> [DESCRIPTION OF THE TASK]: Present the lines from the first one through the line containing "coordinates (668, 494)." as a Markdown table with the columns Row and Content, where Row is the row number and Content is the line, omitting any blank lines.

- - - - - - -

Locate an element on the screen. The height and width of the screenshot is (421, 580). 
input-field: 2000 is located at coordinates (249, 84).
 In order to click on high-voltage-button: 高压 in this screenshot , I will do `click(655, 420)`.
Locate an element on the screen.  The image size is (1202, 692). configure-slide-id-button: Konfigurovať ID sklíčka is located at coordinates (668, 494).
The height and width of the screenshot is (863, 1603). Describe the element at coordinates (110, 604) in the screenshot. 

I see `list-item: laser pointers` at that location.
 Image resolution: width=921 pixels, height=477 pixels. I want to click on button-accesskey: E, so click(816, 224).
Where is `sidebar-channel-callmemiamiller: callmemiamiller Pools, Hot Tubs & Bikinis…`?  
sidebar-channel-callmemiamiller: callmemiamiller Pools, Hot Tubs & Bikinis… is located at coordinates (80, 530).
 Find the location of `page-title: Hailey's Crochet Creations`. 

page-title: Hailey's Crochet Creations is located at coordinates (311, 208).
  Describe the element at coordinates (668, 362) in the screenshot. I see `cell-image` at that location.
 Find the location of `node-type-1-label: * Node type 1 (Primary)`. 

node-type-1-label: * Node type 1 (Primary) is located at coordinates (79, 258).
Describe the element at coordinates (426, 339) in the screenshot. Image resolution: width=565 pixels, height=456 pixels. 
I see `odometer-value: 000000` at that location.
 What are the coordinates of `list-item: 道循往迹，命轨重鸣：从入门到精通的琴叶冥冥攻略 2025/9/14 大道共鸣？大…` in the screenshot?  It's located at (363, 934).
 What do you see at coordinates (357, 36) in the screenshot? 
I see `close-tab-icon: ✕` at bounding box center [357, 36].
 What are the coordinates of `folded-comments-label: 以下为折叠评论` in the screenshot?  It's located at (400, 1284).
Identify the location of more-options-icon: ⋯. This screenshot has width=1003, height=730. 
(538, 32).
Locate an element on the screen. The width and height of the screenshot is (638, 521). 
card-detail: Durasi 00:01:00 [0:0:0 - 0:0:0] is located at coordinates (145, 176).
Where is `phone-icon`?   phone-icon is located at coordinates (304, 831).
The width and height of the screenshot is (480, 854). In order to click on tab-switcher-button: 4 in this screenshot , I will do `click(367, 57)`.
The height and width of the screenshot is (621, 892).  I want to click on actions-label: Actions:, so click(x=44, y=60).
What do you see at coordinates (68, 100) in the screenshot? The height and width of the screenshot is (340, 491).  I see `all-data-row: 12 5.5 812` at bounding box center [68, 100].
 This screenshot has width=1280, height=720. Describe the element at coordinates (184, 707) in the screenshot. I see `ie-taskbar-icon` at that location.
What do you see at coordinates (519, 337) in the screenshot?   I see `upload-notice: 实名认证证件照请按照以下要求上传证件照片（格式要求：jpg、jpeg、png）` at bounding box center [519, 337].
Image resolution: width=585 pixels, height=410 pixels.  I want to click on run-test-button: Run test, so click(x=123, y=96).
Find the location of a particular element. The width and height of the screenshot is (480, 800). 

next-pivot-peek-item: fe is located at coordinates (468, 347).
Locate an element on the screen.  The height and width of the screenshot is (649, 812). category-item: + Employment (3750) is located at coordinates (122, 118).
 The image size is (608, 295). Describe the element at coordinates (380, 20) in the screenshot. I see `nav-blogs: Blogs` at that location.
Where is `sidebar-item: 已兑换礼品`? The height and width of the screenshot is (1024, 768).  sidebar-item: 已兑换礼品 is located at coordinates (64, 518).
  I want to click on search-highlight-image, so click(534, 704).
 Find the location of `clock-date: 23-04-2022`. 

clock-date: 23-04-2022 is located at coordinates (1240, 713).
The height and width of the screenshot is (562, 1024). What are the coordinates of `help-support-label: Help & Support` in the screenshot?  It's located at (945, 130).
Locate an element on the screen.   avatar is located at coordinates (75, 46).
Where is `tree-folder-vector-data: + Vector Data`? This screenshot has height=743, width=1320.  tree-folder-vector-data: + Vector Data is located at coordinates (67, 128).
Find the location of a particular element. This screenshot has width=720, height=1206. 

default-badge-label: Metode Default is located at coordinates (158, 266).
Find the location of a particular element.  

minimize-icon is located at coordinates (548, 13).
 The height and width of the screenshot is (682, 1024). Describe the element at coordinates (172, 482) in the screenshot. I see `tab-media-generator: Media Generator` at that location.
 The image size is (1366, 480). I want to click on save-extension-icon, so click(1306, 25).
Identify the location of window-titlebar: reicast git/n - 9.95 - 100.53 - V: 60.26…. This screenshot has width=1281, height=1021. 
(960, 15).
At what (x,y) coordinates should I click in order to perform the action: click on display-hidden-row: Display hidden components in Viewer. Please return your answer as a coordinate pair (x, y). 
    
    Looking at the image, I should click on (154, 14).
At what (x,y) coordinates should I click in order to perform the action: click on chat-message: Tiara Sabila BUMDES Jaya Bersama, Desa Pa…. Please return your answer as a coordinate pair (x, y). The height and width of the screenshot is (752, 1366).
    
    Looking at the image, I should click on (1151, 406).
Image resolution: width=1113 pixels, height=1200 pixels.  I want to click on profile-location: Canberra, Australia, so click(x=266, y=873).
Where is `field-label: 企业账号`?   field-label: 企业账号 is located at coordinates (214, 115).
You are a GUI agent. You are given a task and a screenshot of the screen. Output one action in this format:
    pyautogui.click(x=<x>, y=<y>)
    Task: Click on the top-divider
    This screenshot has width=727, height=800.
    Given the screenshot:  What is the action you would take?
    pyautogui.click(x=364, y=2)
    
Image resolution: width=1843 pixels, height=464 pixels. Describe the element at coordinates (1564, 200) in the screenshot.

- - - - - - -

> [RESPONSE]:
| Row | Content |
|---|---|
| 1 | Locate an element on the screen. The height and width of the screenshot is (421, 580).  |
| 2 | input-field: 2000 is located at coordinates (249, 84). |
| 3 |  In order to click on high-voltage-button: 高压 in this screenshot , I will do `click(655, 420)`. |
| 4 | Locate an element on the screen.  The image size is (1202, 692). configure-slide-id-button: Konfigurovať ID sklíčka is located at coordinates (668, 494). |